This is a post about the basic mathematics needed to follow through category theory. When I say basic math I don't mean elementary math, mind you.

Rather, think about it as fundamental mathematical concepts that we will need as building blocks for our further discussions.

I also have a secondary goal with this introduction. To ask you to try out mathematical thinking. Hopefully, by following the examples you'll get a taste of that!

Here's the first bit: try to approach each concept isolated by itself, in the abstract. It is very tempting to try to understand a concept by recurring to an analogy of what you already know. And while that's helpful, it also makes you run the risk of defaulting to just one singular mental model of the abstract idea.

But mathematical thinking needs you to force yourself to try and see the same abstract concept in many different places. So anchoring a concept to a particular example is counterproductive.

I know that considering things in the abstract is uncomfortable, at first. But it gets easier. And is a really good habit. It helps you be more creative overall. Even outside of math.

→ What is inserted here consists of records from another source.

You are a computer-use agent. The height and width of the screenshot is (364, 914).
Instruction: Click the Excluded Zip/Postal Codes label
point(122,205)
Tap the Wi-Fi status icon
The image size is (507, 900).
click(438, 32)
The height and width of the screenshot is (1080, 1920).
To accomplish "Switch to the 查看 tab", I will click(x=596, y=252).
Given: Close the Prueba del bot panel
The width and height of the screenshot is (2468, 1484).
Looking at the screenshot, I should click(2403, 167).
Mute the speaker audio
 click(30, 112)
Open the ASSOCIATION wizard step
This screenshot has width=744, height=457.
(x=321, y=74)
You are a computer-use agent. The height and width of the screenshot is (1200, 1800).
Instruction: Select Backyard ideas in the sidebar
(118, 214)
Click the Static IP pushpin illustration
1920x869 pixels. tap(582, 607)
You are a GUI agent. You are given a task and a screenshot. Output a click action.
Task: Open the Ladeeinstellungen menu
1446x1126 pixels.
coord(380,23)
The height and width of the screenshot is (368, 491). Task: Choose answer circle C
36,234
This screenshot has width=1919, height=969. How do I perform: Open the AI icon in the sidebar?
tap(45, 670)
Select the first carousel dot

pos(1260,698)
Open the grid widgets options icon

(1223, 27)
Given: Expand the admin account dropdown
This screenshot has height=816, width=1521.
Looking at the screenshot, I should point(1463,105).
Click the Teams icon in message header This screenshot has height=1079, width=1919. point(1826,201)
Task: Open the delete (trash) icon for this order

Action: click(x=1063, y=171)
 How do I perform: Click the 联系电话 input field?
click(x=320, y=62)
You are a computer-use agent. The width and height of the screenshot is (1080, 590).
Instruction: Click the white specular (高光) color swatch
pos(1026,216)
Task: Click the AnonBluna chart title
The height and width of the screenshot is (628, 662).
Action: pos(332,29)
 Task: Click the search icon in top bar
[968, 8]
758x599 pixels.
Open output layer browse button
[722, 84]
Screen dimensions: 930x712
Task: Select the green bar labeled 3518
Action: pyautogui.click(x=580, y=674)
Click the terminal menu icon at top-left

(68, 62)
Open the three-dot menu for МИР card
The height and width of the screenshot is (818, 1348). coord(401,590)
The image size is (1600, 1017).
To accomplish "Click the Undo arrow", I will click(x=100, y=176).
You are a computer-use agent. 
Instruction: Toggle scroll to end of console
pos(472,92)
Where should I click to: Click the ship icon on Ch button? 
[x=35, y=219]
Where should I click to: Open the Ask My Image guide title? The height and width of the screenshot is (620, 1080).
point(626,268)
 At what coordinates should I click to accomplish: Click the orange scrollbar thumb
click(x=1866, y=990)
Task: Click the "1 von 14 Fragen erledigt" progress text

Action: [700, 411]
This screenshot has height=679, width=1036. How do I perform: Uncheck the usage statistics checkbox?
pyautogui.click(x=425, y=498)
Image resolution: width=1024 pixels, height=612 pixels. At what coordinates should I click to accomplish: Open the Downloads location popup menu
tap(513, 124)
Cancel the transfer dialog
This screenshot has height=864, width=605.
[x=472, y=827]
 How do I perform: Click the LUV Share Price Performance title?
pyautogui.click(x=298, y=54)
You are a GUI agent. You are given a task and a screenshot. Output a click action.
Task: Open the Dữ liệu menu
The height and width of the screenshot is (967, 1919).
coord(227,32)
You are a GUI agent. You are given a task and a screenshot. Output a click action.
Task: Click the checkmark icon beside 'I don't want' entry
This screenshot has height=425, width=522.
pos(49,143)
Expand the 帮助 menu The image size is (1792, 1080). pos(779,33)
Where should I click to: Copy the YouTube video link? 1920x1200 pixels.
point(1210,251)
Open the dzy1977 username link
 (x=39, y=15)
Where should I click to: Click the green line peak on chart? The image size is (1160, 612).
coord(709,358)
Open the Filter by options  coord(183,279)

In this essay I will approach two common mathematical ideas, you probably are familiar with from computer science. But I will offer an abstract treatment of them. So I will ask you to avoid defaulting too much to familiar analogies.

I honestly believe that going through the effort is worth it.


You probably think of a set as a "box" or a collection of elements. But if you ask a Set Theorist what is a set? The most mathematically sound answer they may give you is just to scream in horror.

Mathematicians kinda avoid the question of answering what is a set. Instead, saying that a set is a thing to which some axioms we all agree should be true enough apply. That is, in as much as they want to do rigorous math with sets.

The word "set" is a primitive. It means nothing at all, other than the thing the axioms of set theory apply to.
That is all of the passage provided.